UVP, which is sometimes also called Pulsed Ultrasound Velocimentry is a method to measure an instantaneous velocity profile in a liquid flow by echography.
With Ultrasound Velocity Profiling (UVP), pulses of ultrasound are transmitted through the pipe where the liquid flows. When the ultrasound hits the fluid, or particles in the fluid, it is echoed back and the returning pulse is measured using a sensor. In this process, when the pulse is reflected by a scattering particle suspended in the fluid, the signal frequency is altered. In other words, there is a slight difference in frequency/time between the pulse sent out and the pulse coming back. This small difference can then be analyzed and related to the local fluid velocity by detecting the Doppler shift information.
The measurement is unidimensional (1D) providing a velocity profile projected along the probing axis. Since the majority of the small scattering particles are assumed to travel at a velocity equal to that of the continuous phase the true velocity distribution along the probing axis is obtained.

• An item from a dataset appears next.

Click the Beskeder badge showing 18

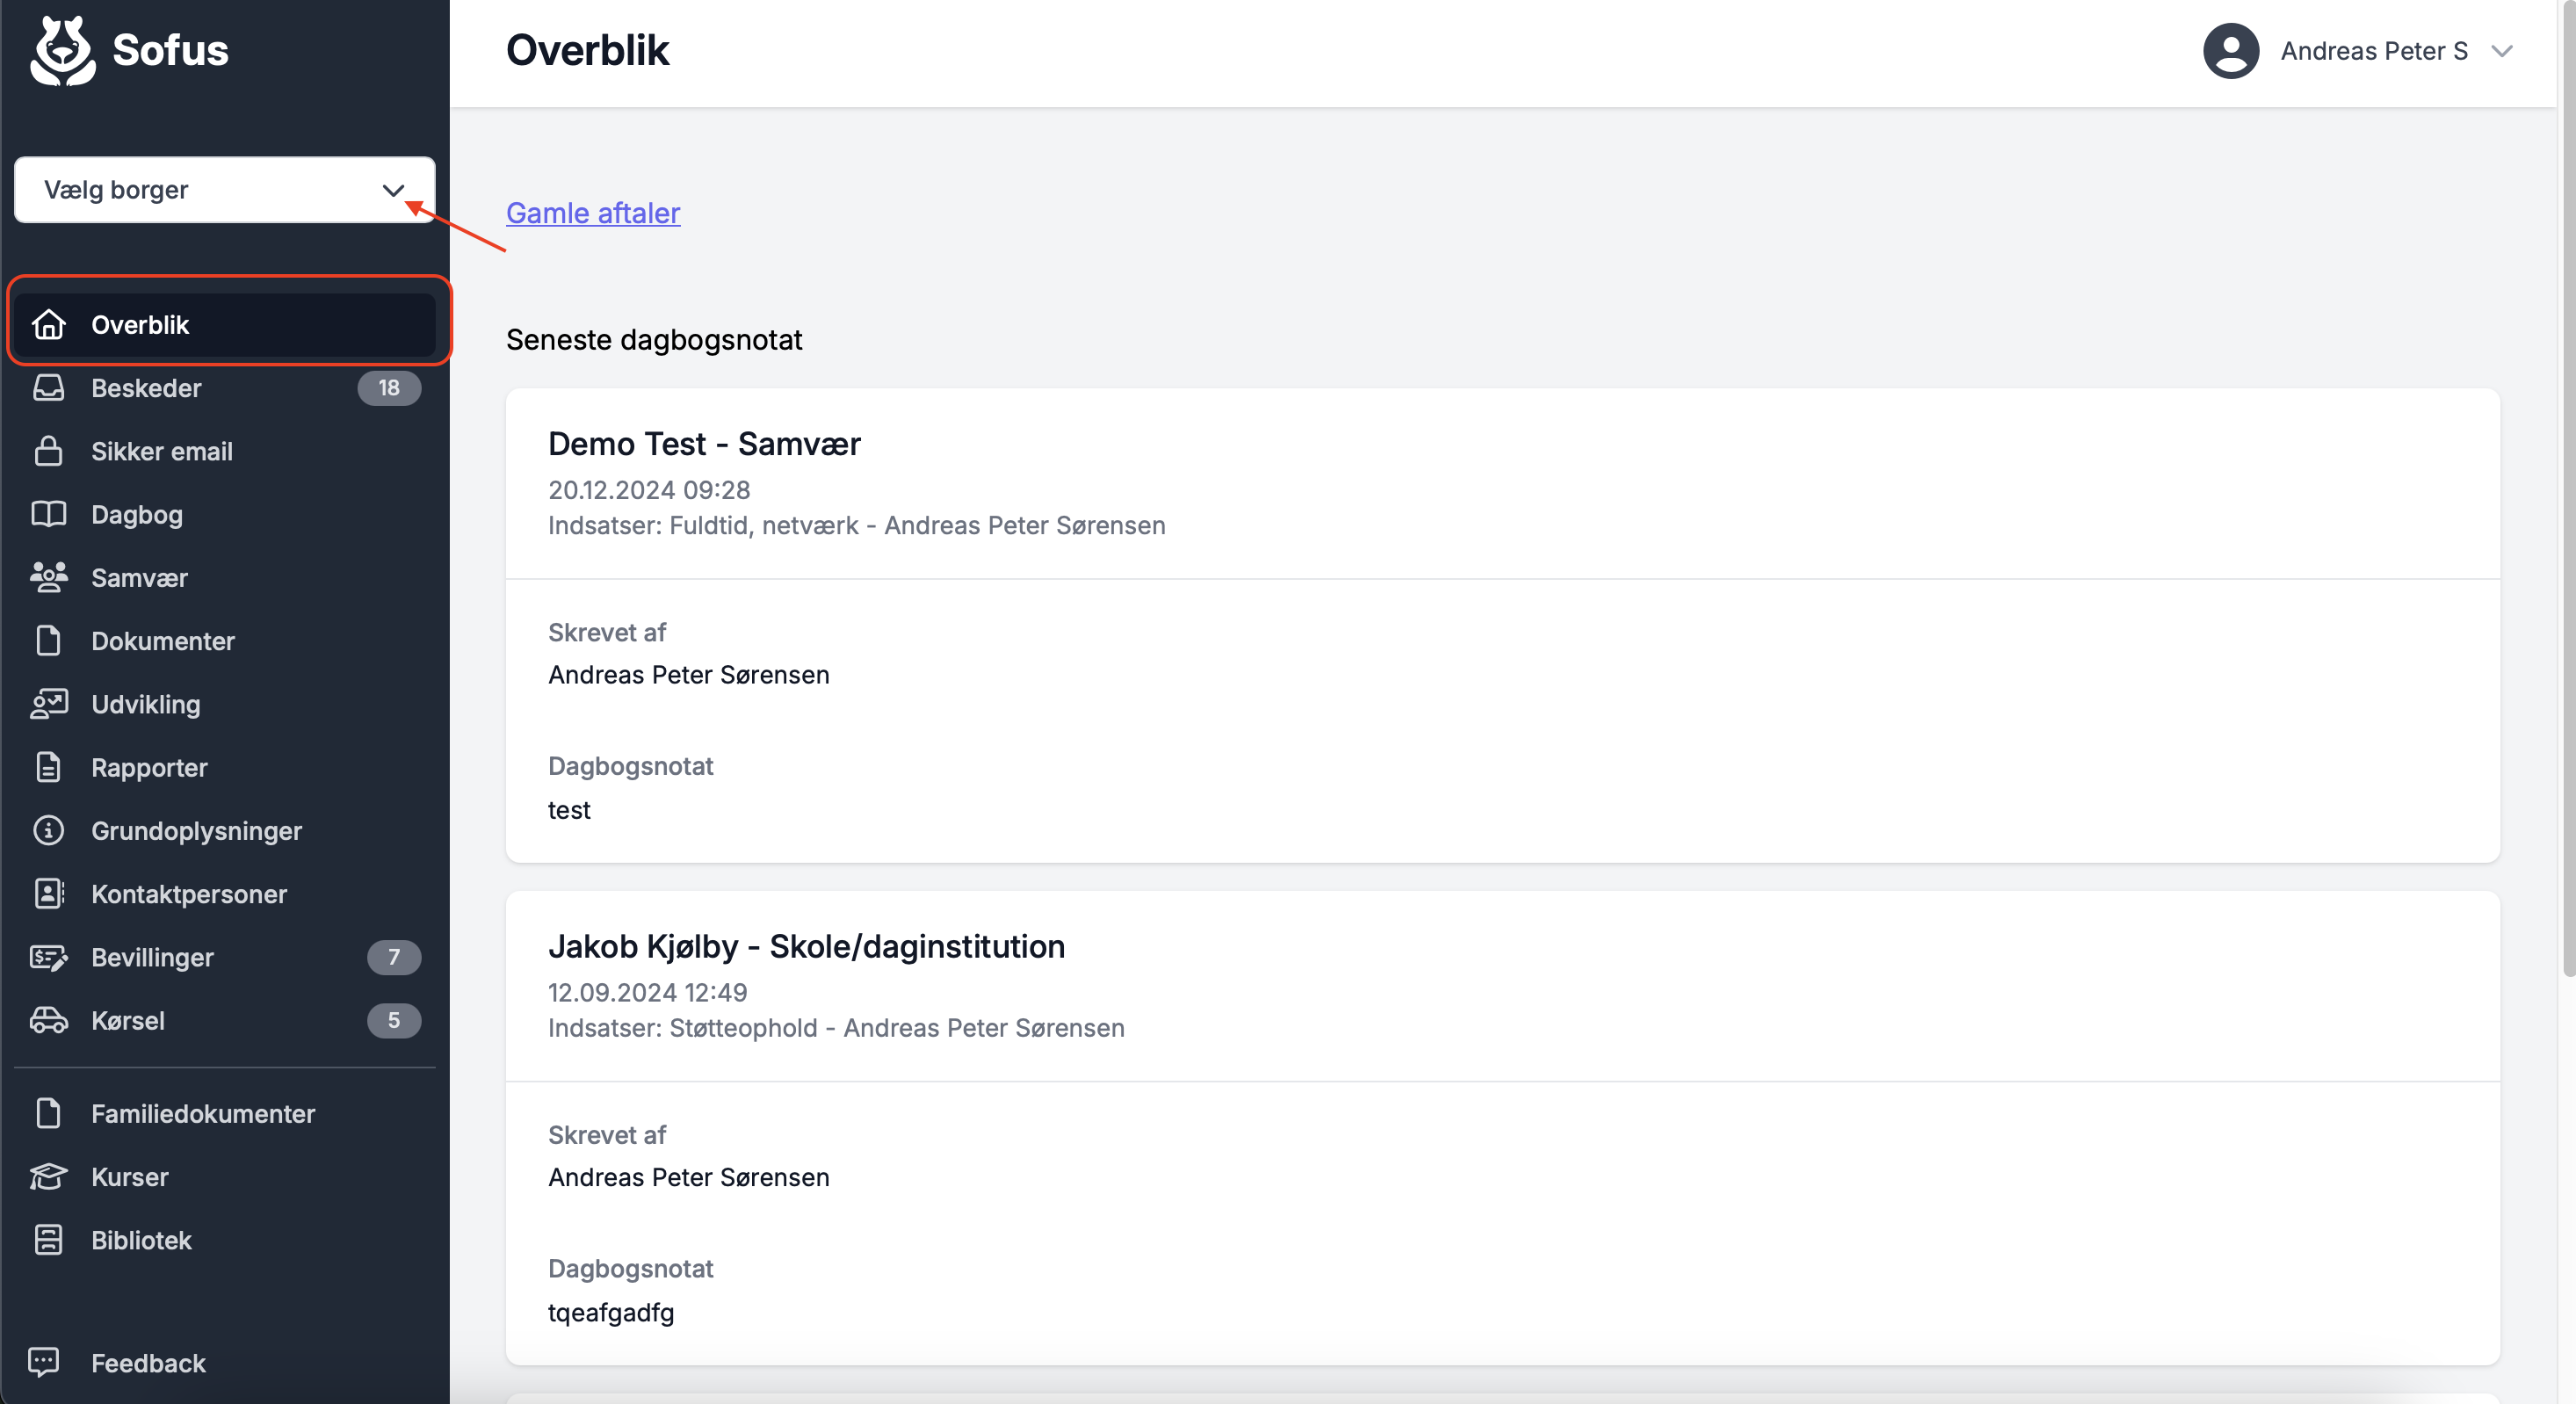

UVP measurements can be combined with simultanous Pressure Difference (PD) measurments over a fixed length of a pipe. This novel method for in-line rheometry, commonly known as UVP+PD, has been developed and optimised at SIK - The Swedish Institute for Food and Biotechnology and Cape Peninsula University of Technology (CPUT). The method is a multi-point version of the traditional single point tube viscometer concept. It allows real-time measurements of radial velocity profiles, volume flow rate, Solid Fat Content (SFC) as well as acoustic and rheological properties directly in-line while under true dynamic process conditions. It has advantages over commercially available process viscometers and and off-line rheometers instruments in being non-invasive, applicable to opaque and concentrated suspensions, having small sensors dimensions and relatively low cost.